There's not too many places in Esc., ICW and BW I haven't fished at one time or another...got any more places you're wondering about, ha ha.


----------



## LIM-IT-OUT (Aug 26, 2014)

Bruce,

I have many unanswered questions about the entire area... it will literally take about 5 years to answer all my questions. Or I can ask someone thats been here for awhile and learn it in 5 minutes.

I wont bombard you with questions. I'll figure it out eventually...

Thanks again


----------



## LIM-IT-OUT (Aug 26, 2014)

I'd mutch rather stumble on a pattern or area then have somebody say fish here...

Its more rewarding that way... although the area I posted above seems to get hardly any attention, I was wondering why?


----------



## BananaTom (Feb 16, 2008)

The people that live in Venetian Isles in Gulf Breeze fish shallow water style there. Ever heard of FishnLane?

She is out and back in 15 minutes with dinner. She also hits Garcon Point Bridge often as well. Reds and trout.


----------



## salty_dawg (Mar 21, 2013)

Yes, I've fished it quite a bit. I would suspect that most people that put in at 3MB probably head south. Not a lot of ramp access in that area and no houses on the lower west side of Escambia Bay.


----------



## 49913 (Apr 18, 2014)

I wonder about it too. I guess it's called Redfish Point for a reason, but I haven't tried it either.
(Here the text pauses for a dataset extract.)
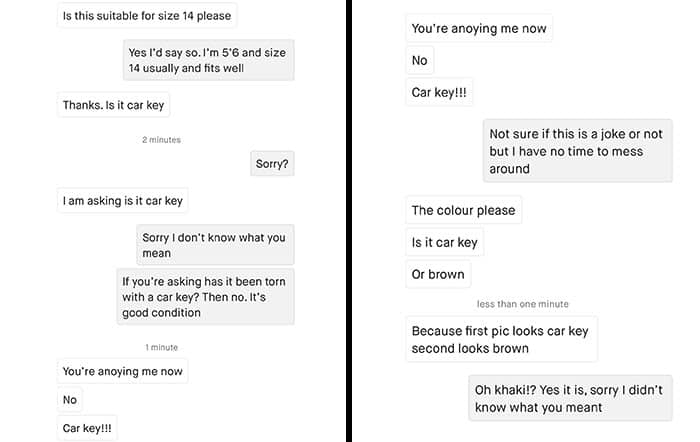Click 'Not sure if this is a joke' reply
This screenshot has height=442, width=700.
tap(578, 151)
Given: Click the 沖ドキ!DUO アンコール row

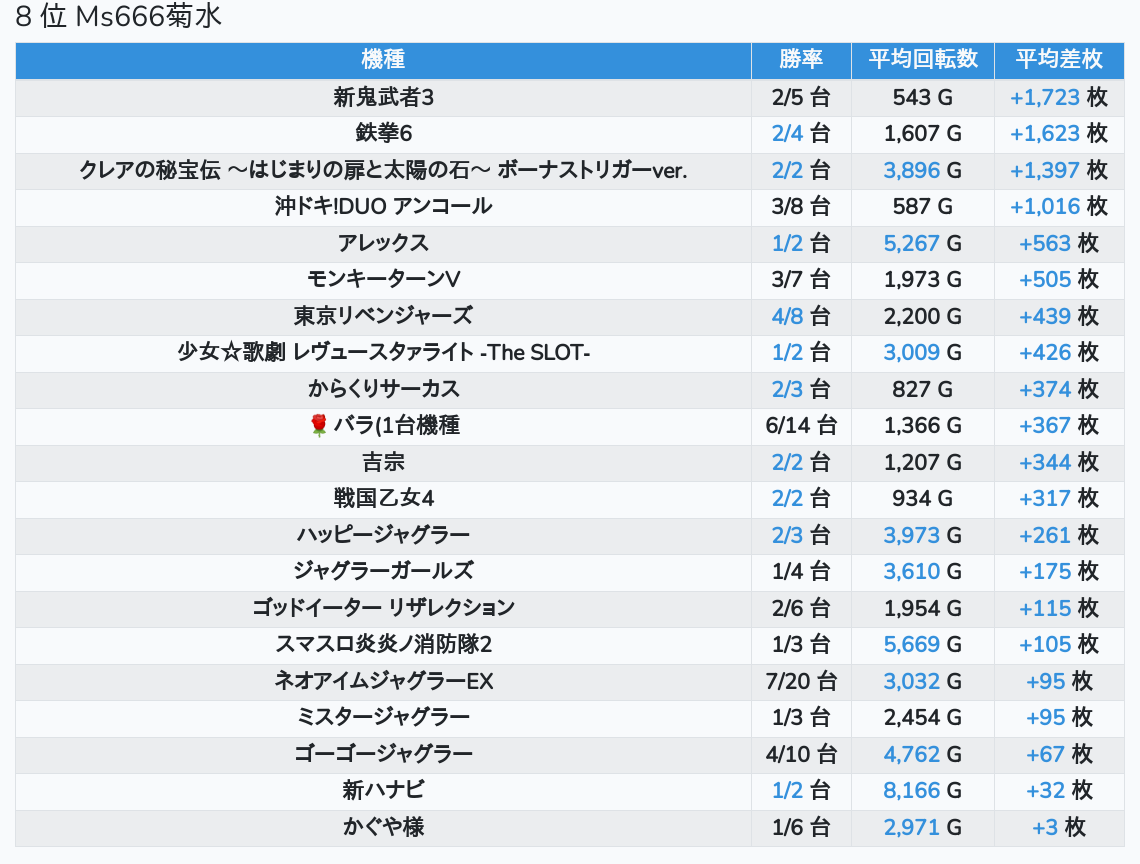Looking at the screenshot, I should 383,207.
Maybe because it looks like there's no grass.


----------



## fishbnz (Sep 20, 2014)

Don't worry about it nothin there.


----------



## Hound_dog (Dec 18, 2010)

Not alot of grass and gets real shallow at low tide but i've caught the usual around that area.


----------



## Smarty (Nov 23, 2008)

Hound_dog said:


> Not alot of grass and gets real shallow at low tide but i've caught the usual around that area.


 That was the response of which he was looking for but has now discovered. Smart one, he is. Learned much he has. Just now I noticed. 
Great info brother! Never look here so I didn't realize the search was on.


----------